■ WORK ORDER: What are the lines from the top of the entries below through the line containing "Task: Click Clear all in the toolbar"? Return them exactly, both ends included, without the pictures.

Saved entries
-- Opening Marker --
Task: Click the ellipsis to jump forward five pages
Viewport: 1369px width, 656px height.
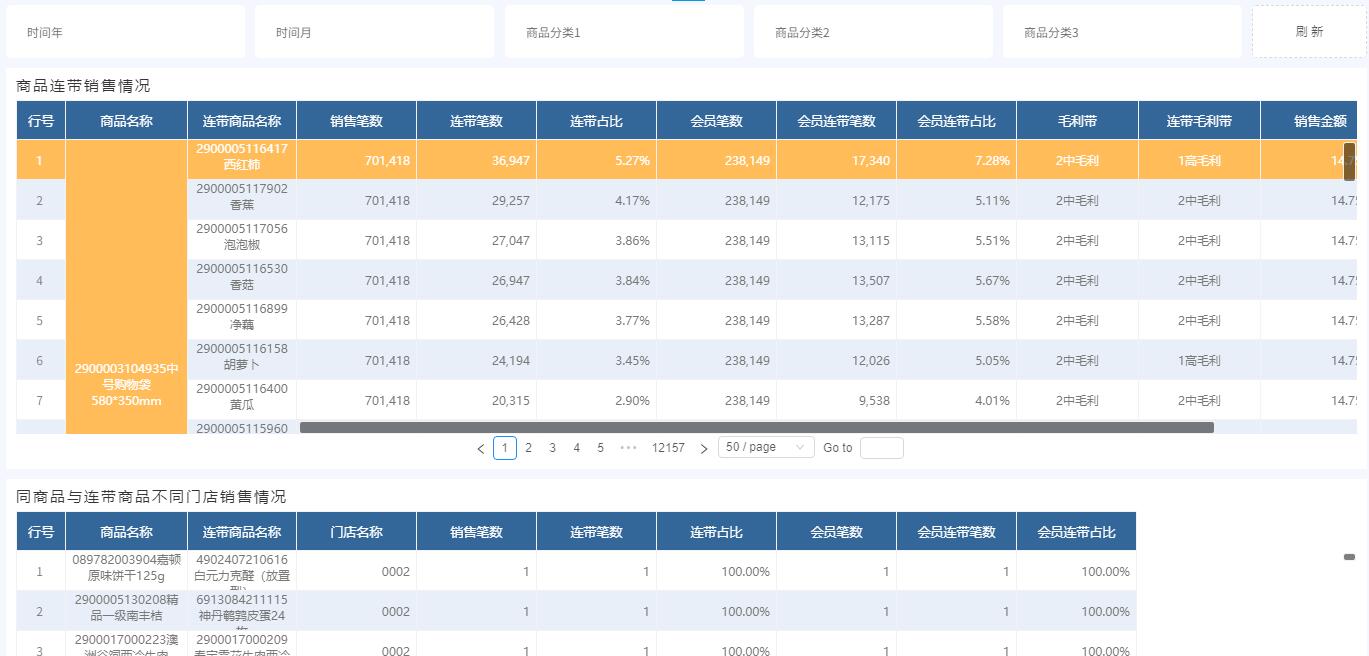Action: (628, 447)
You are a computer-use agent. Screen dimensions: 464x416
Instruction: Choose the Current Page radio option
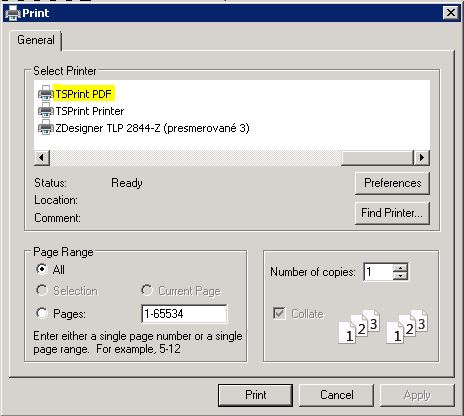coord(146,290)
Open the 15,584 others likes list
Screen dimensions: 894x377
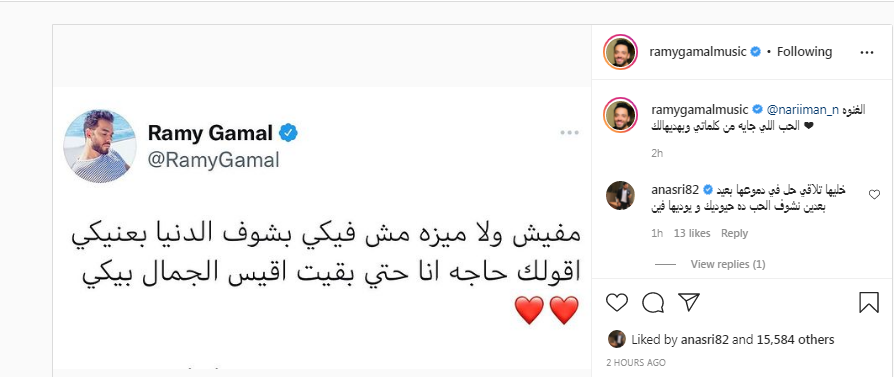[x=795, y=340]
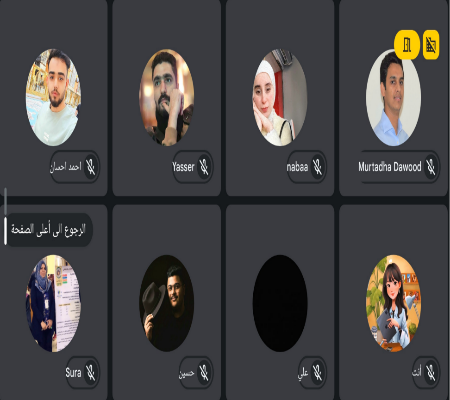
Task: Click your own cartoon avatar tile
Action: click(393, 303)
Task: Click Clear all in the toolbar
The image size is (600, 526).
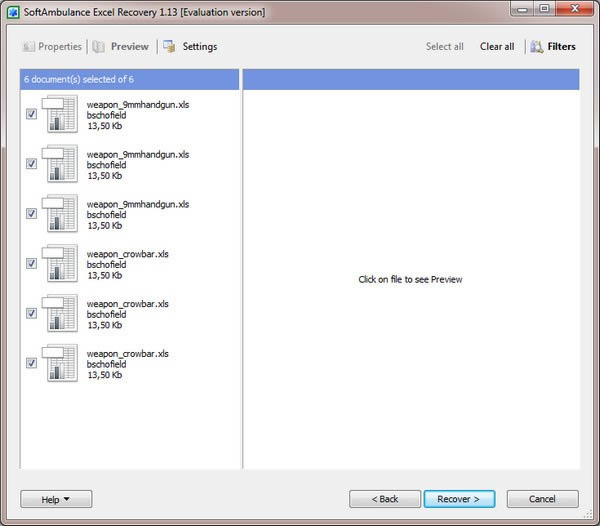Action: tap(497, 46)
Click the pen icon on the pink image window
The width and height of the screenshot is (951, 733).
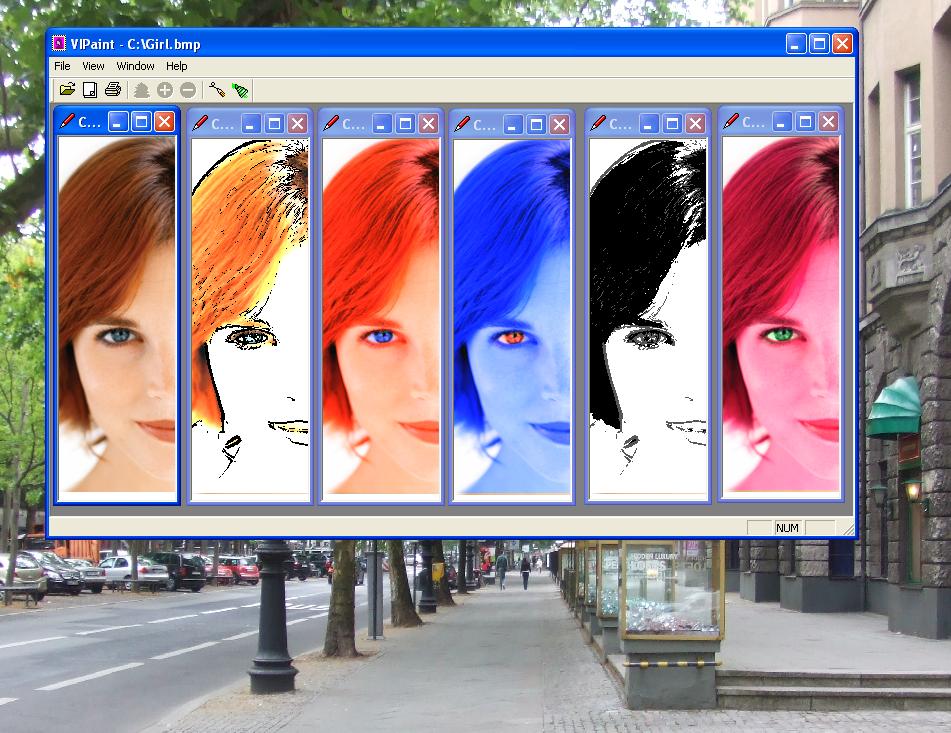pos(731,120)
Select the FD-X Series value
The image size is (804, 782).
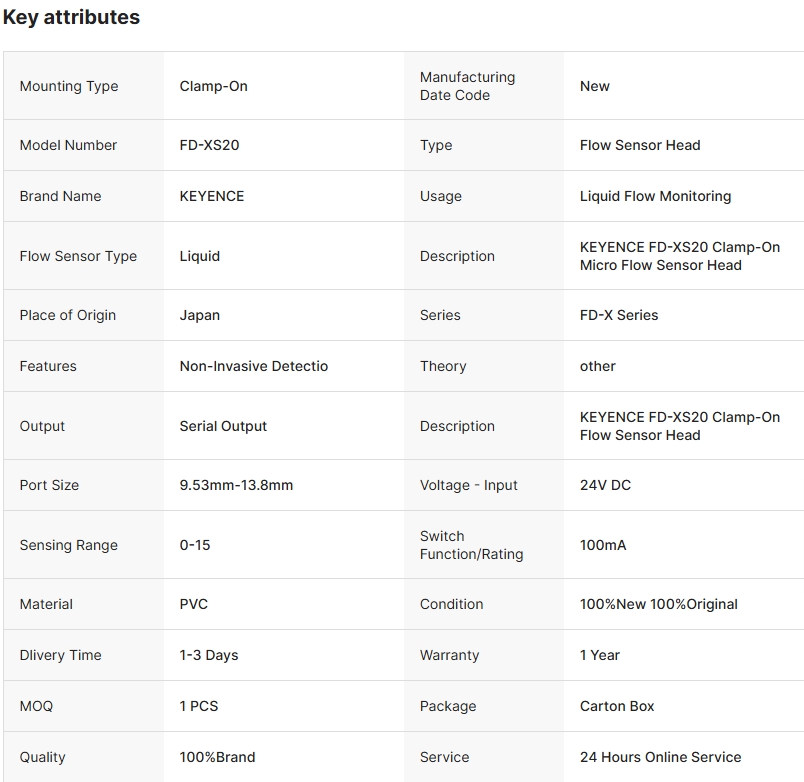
-- Closing Marker --
■ SOLUTION FOR THIS TASK:
Task: Click the ellipsis to jump forward five pages
Viewport: 1369px width, 656px height.
Action: (628, 447)
You are a computer-use agent. Screen dimensions: 464x416
Instruction: Choose the Current Page radio option
coord(146,290)
Open the 15,584 others likes list
Screen dimensions: 894x377
[x=795, y=340]
Task: Click your own cartoon avatar tile
Action: click(393, 303)
Task: Click Clear all in the toolbar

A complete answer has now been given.